*To do*
Read through the listing below and copy each line in which the word "will" occurs.

*Material for the task*
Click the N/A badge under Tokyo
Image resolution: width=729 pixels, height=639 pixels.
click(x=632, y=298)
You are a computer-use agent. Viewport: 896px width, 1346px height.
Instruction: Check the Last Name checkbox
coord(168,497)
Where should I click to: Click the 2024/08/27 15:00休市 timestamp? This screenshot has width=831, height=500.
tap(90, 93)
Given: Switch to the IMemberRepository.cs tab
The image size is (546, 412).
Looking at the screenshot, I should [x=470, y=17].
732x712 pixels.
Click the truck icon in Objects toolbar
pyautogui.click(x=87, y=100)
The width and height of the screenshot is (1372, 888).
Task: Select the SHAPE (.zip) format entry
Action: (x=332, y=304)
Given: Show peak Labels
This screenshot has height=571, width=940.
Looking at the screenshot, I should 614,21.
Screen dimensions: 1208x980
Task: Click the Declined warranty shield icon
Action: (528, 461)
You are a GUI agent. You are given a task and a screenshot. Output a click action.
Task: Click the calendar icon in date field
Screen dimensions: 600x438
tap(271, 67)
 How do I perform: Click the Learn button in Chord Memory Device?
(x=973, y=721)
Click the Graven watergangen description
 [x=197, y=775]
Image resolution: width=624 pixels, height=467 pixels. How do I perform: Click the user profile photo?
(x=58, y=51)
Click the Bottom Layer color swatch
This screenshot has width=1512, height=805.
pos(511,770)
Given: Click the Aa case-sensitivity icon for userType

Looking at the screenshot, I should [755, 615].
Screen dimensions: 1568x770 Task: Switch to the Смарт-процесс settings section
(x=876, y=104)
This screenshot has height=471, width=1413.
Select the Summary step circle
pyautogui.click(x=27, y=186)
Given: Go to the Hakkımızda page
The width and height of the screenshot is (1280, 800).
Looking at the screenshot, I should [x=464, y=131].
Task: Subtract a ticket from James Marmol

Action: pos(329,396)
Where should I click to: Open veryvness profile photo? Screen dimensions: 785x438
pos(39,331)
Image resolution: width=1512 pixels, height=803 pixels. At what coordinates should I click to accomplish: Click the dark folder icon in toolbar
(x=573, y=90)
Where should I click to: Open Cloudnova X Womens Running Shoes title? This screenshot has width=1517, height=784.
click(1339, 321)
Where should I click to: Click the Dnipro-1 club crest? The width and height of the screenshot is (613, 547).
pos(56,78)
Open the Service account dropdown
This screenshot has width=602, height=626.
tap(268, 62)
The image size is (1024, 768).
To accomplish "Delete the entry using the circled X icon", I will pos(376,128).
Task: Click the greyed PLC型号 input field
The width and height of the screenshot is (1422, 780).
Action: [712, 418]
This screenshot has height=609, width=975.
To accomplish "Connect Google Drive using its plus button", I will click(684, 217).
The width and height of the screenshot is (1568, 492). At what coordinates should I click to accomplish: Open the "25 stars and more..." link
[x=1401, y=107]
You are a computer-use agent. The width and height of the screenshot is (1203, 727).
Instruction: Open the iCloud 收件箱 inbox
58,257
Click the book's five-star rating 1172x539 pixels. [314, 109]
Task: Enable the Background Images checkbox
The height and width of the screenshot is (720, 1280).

*Solution to this exercise*
To accomplish "Delete the entry using the circled X icon", I will pos(376,128).
To accomplish "Connect Google Drive using its plus button", I will click(684, 217).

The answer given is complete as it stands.